神の存在について。神様はいるかといわれると、予想される答えははおおむね二種類。信心深い人ならいらっしゃると答えるだろうし、懐疑派ならいないというだろう。けれど私は保留派だ。いるかも知れないしいないかも知れない。いてもいなくても、どうせ現状にかわりはないのだから、私にとってはどちらでもいいのだ。
けれど、神の存在は私にとって未だ未確定の事項であるから、いることを前提にはできない。
なぜ、神様などと突然いいだしたのかというと、神の存在を信じる人というのは、音楽家として断然有利なのではないかと思うからだ。そうした人は常に神様の眼前にあって、すなわちすべての行為は神様に筒抜けであるわけなのだから、そうした人たちが音楽をするなら、常に聴衆としての神を感じないわけにはいかないだろう。そう。音楽はまさしく神への奉納であり、最も重要な存在を聴衆として感じながらの演奏は、どれだけの効果をもたらすことだろう。
なにしろ、毎日が本番なんであるのだからなあ。
私は神の存在を保留しており、いるともいないともいわないことは最初にいったとおり。

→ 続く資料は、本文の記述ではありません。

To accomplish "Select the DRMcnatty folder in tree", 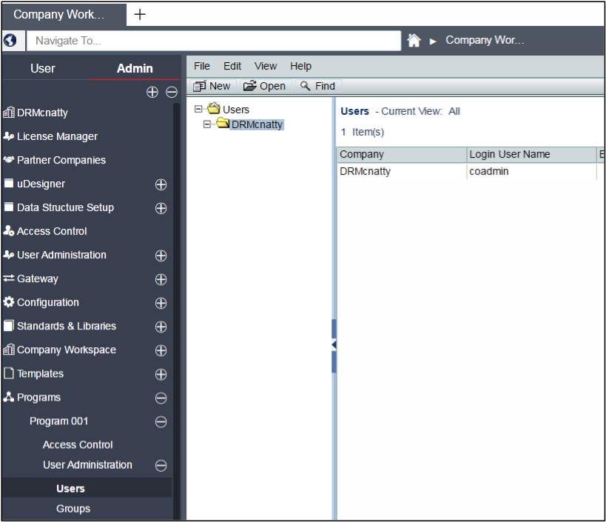I will coord(256,124).
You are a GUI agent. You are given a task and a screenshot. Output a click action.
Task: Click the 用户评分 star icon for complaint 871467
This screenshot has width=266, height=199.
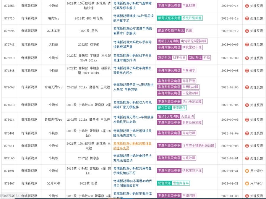247,183
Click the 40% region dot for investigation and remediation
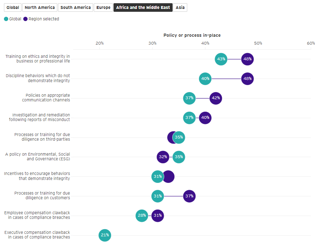Viewport: 333px width, 251px height. pyautogui.click(x=205, y=118)
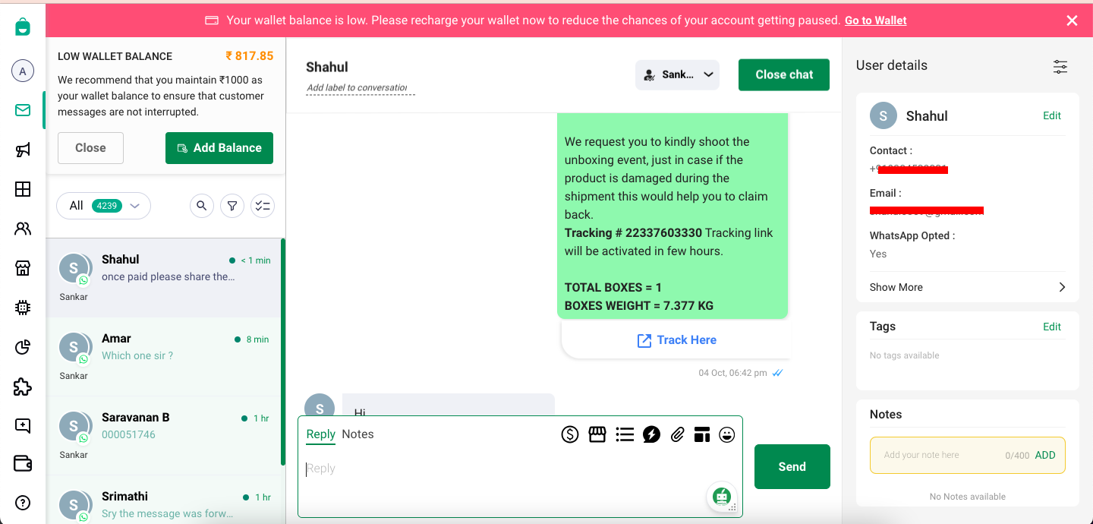Open the commerce store section in sidebar
Image resolution: width=1093 pixels, height=524 pixels.
click(23, 267)
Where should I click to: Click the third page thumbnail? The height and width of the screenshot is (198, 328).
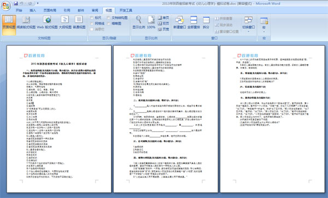272,119
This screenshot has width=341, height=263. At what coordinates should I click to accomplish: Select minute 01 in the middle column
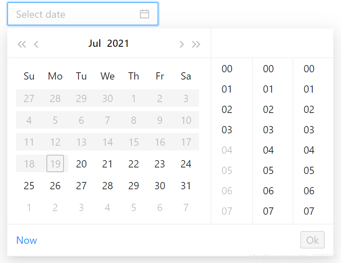click(x=268, y=89)
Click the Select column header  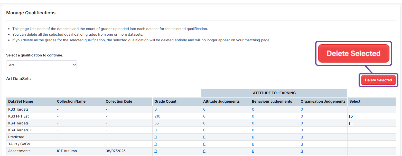355,101
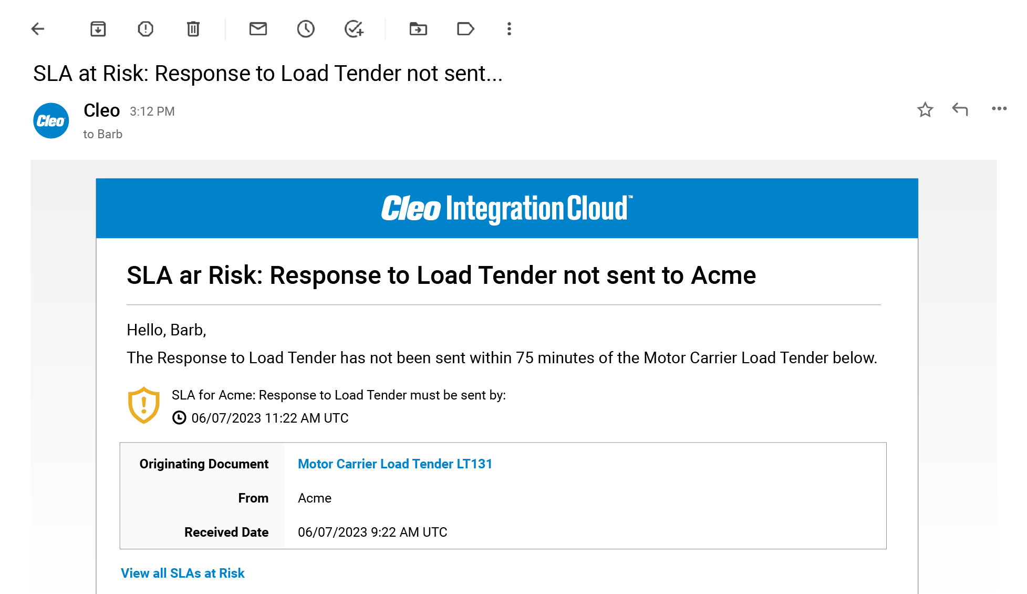This screenshot has width=1027, height=594.
Task: Star the SLA at Risk email
Action: pos(925,110)
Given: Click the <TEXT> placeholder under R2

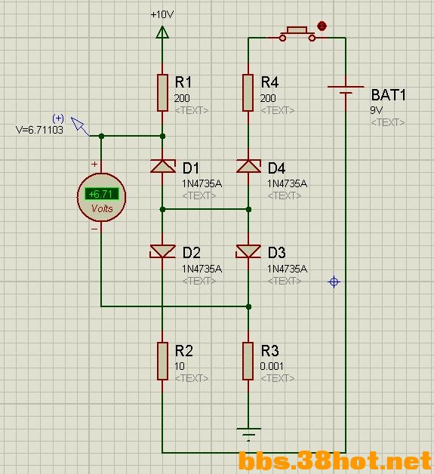Looking at the screenshot, I should point(192,378).
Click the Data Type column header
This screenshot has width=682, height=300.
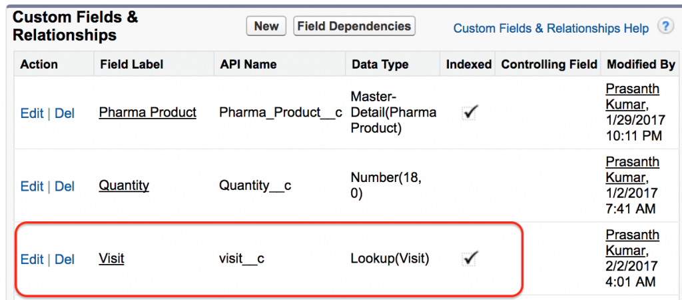tap(380, 65)
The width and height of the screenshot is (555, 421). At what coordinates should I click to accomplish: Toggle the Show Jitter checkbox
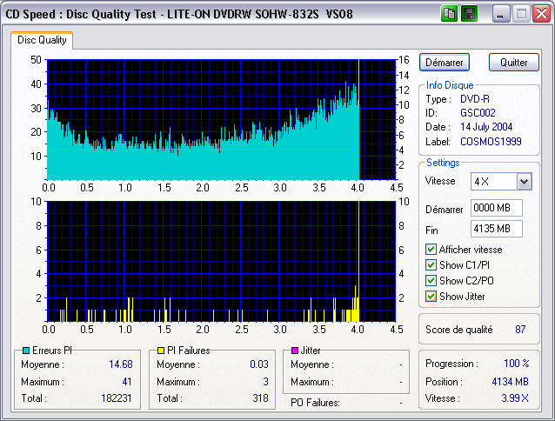click(431, 297)
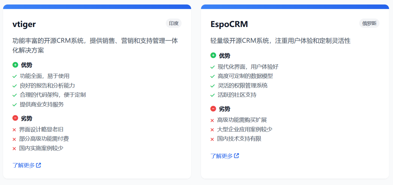
Task: Click external link icon in EspoCRM card
Action: pyautogui.click(x=236, y=156)
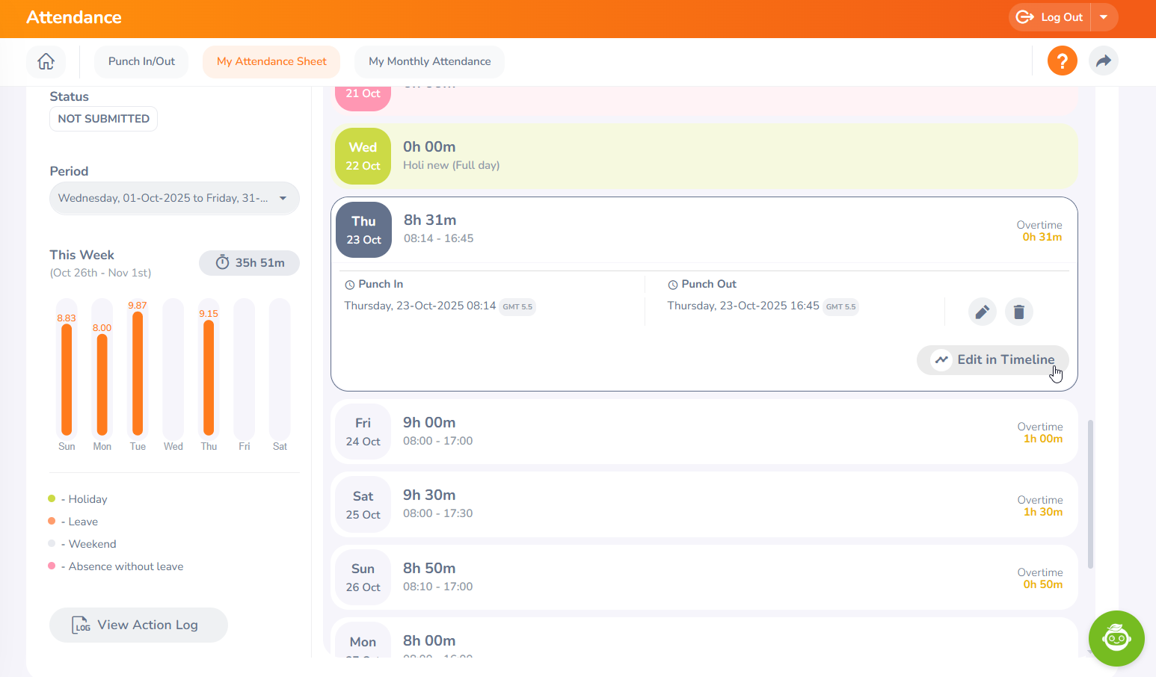Switch to Punch In/Out tab
The height and width of the screenshot is (677, 1156).
pos(141,61)
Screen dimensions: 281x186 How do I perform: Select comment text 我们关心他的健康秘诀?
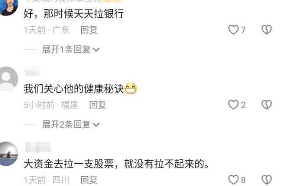coord(74,89)
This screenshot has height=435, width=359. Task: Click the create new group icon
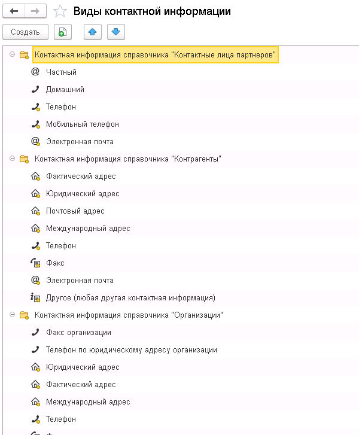coord(62,32)
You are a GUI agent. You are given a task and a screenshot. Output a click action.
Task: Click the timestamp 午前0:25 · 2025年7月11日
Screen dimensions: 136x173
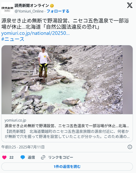click(x=23, y=147)
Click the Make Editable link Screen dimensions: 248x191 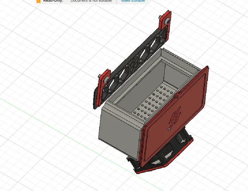(133, 1)
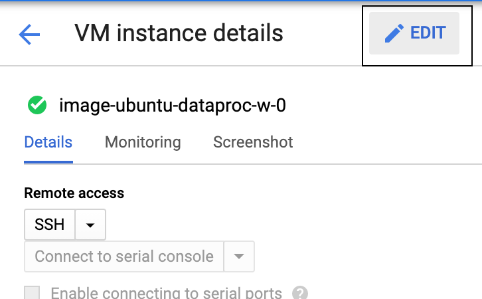Image resolution: width=482 pixels, height=299 pixels.
Task: Expand the serial console dropdown arrow
Action: click(239, 256)
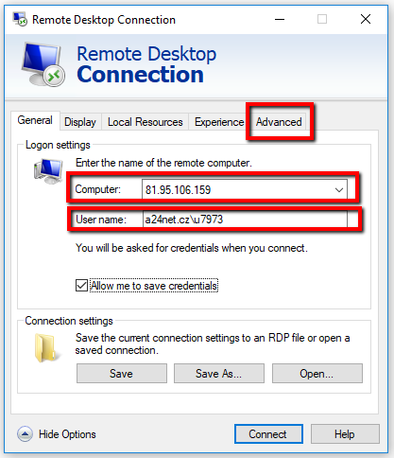The height and width of the screenshot is (458, 394).
Task: Click the Hide Options arrow icon
Action: click(25, 434)
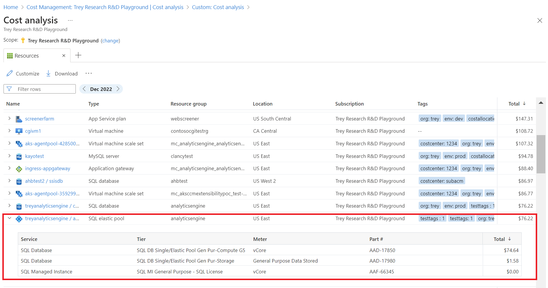Viewport: 548px width, 288px height.
Task: Add a new view with plus icon
Action: coord(78,55)
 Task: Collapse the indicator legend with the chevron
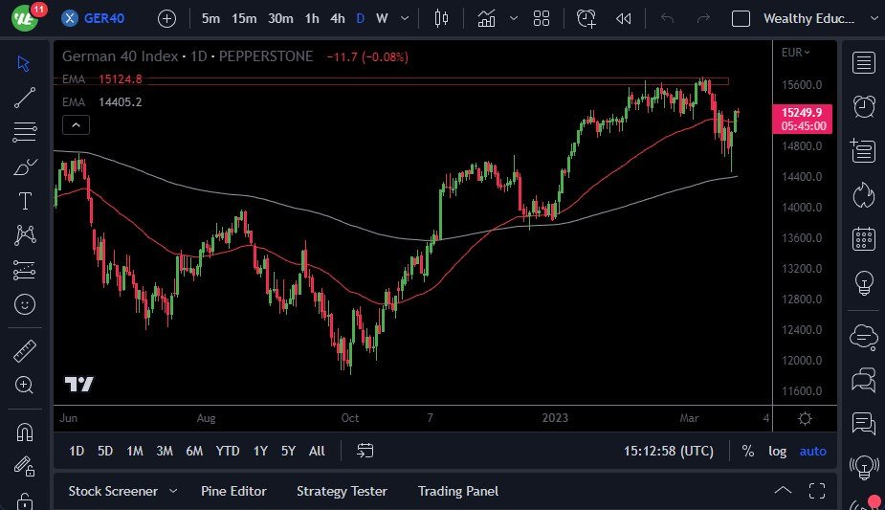click(x=76, y=124)
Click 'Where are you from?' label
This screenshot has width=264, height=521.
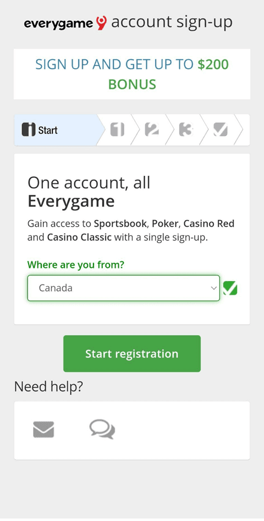click(x=75, y=265)

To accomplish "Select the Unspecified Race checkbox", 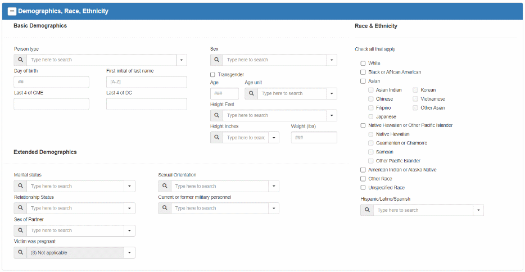I will pyautogui.click(x=363, y=188).
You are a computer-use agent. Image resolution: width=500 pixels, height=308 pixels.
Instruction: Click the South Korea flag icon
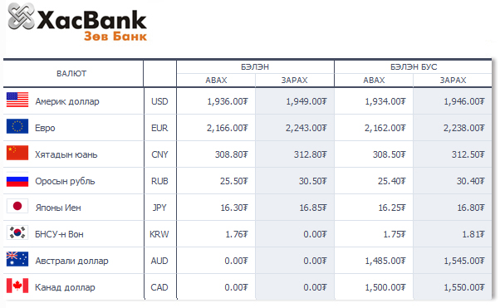[17, 232]
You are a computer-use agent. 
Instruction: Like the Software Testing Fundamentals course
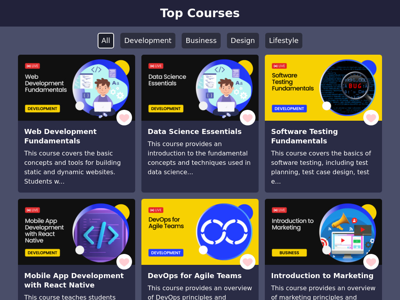tap(371, 118)
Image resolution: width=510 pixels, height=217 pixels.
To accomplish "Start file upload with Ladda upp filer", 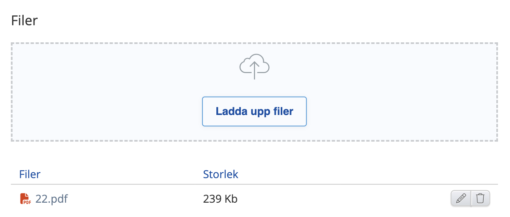I will tap(254, 112).

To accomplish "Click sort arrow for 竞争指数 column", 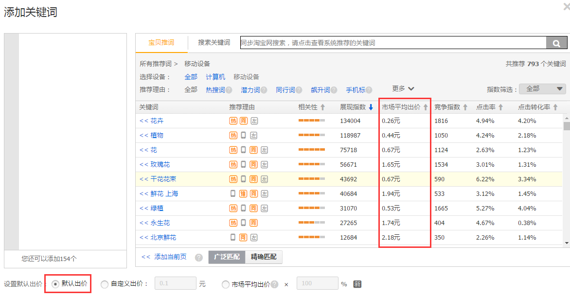I will click(x=465, y=107).
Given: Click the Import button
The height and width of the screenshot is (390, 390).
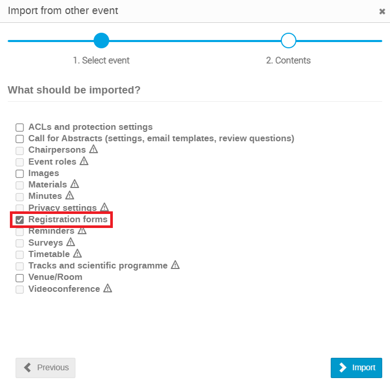Looking at the screenshot, I should (356, 368).
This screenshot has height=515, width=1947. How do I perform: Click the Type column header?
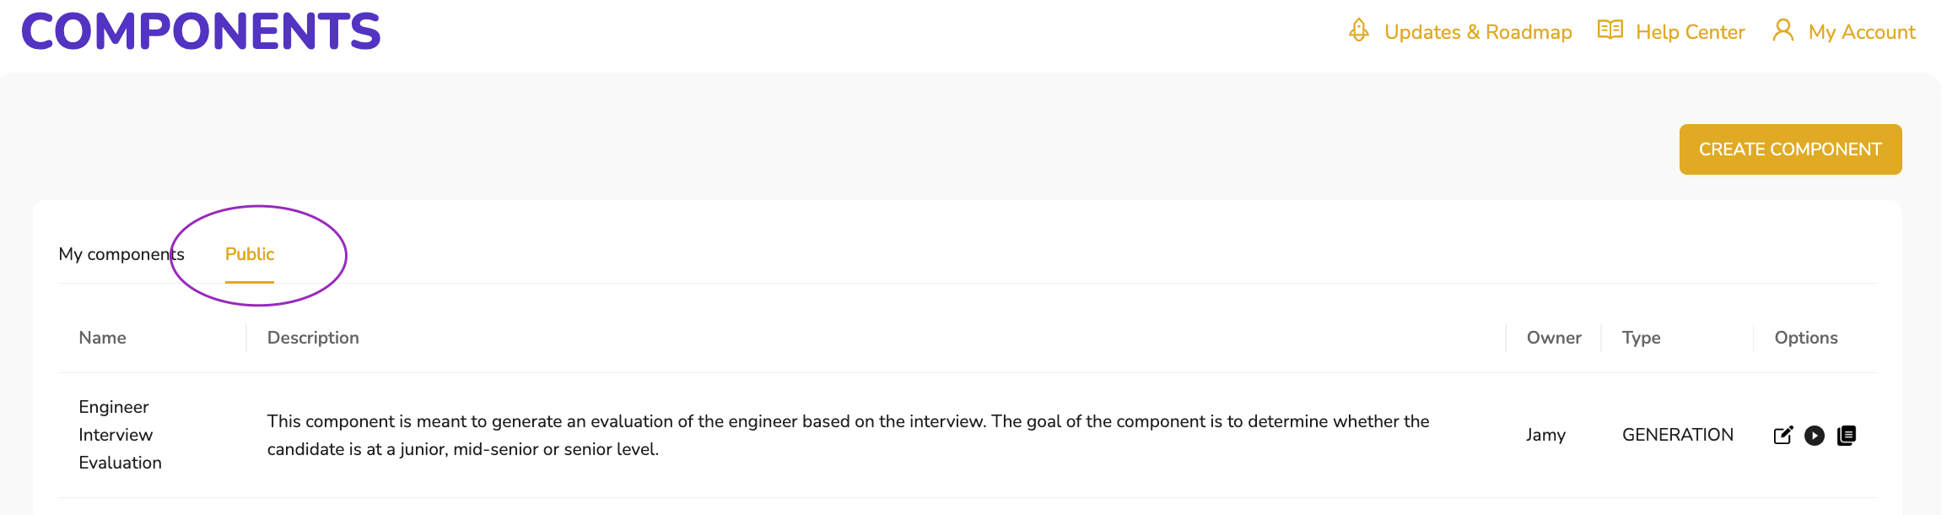[1641, 338]
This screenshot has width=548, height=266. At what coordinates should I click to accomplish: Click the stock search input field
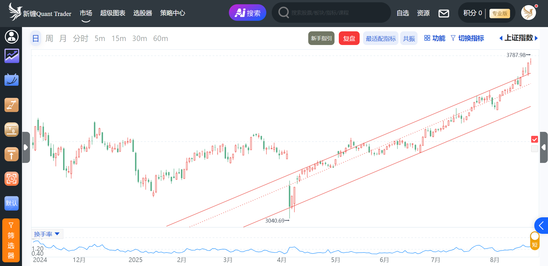[337, 13]
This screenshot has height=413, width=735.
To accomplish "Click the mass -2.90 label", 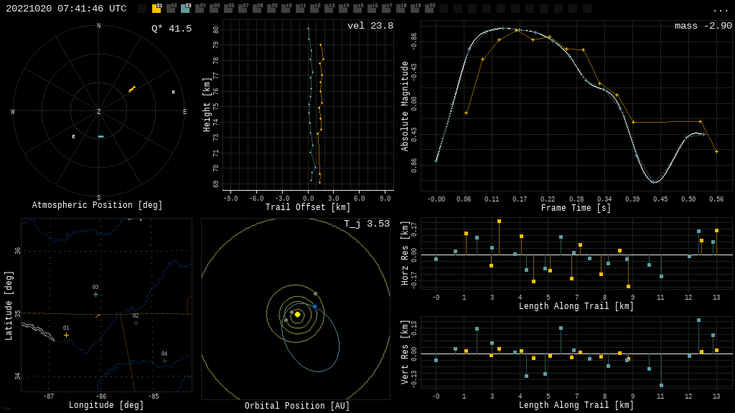I will (x=703, y=26).
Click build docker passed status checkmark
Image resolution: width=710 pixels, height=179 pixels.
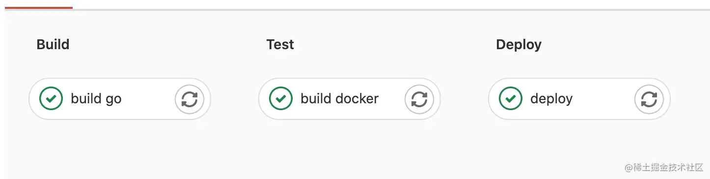281,99
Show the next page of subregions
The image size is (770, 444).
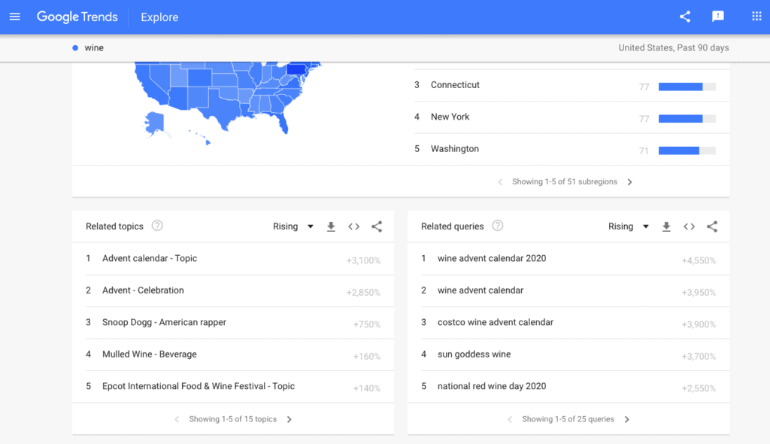(629, 181)
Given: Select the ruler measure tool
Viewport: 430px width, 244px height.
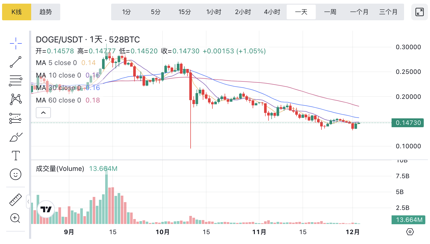Looking at the screenshot, I should click(x=16, y=200).
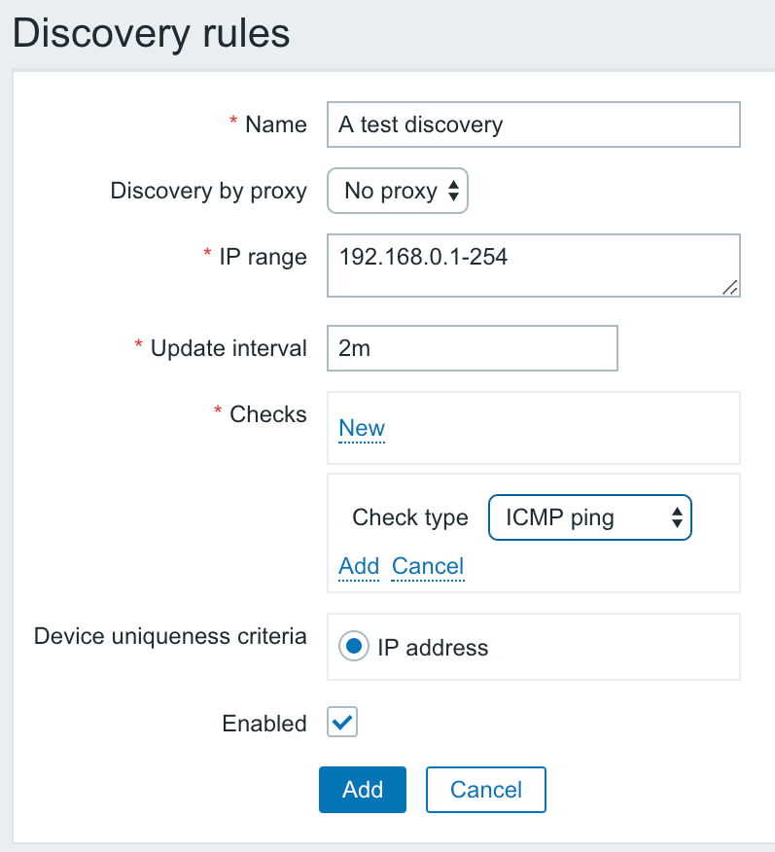Select the IP address radio button
The width and height of the screenshot is (775, 852).
pos(354,647)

神様は私の音楽を聴いてらっしゃるかも知れないし、あるいはそんなことはまったくないかも知らん。この時点で、信仰深い音楽家に比べて不利である。なにしろ彼らは確信しているのだからな。対してあやふやな私は、この演奏を、つま弾く一音一音を神のためにだなんて思えないわけであるから、一人での練習、気を抜いてしまうこともある。ことさら不利は強調すまいが、やっぱり信仰心というか、意思の強い人間はなにをするにも違うと思うさ。
でもまあ、神様がいるかどうかはわからんとしても、なにか張り合いがあれば身の入り方も違うだろう。というわけで、そうさなあ、私は音楽のためにでも弾くとするかなあ。